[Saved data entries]
■ ■ ■
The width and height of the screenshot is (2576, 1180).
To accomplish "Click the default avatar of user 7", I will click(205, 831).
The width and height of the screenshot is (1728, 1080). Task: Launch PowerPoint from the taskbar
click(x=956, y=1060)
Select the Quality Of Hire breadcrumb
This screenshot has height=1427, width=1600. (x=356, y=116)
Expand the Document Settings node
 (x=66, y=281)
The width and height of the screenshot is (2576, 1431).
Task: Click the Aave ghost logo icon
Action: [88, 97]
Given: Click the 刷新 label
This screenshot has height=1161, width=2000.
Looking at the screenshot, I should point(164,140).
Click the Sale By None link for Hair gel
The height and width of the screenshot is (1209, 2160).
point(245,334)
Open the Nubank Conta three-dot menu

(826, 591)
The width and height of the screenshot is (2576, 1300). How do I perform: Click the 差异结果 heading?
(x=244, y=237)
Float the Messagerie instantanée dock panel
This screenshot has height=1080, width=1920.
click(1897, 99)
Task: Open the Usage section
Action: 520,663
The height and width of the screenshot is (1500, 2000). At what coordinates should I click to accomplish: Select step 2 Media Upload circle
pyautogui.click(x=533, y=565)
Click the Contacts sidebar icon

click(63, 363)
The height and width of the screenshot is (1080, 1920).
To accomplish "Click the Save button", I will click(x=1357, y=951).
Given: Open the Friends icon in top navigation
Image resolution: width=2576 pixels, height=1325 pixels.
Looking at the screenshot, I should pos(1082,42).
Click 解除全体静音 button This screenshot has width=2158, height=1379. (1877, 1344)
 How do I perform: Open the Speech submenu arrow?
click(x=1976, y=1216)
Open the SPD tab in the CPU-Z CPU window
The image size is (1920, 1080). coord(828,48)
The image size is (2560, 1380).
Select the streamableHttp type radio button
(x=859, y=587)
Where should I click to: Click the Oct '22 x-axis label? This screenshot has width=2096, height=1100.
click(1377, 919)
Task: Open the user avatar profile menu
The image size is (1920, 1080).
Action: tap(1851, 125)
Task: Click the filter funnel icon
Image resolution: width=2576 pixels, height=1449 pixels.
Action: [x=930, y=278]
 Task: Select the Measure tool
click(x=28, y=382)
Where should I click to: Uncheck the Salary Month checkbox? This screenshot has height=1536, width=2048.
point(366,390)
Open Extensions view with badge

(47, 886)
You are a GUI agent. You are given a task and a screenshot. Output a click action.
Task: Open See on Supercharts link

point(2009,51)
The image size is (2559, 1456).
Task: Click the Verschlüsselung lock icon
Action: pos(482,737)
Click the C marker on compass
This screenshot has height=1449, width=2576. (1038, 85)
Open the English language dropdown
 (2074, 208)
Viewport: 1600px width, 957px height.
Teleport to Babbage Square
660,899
■ ■ ■
§ Task: Work out how many lines above have the string "will" in them, and give only the number.

§ Task solution: 2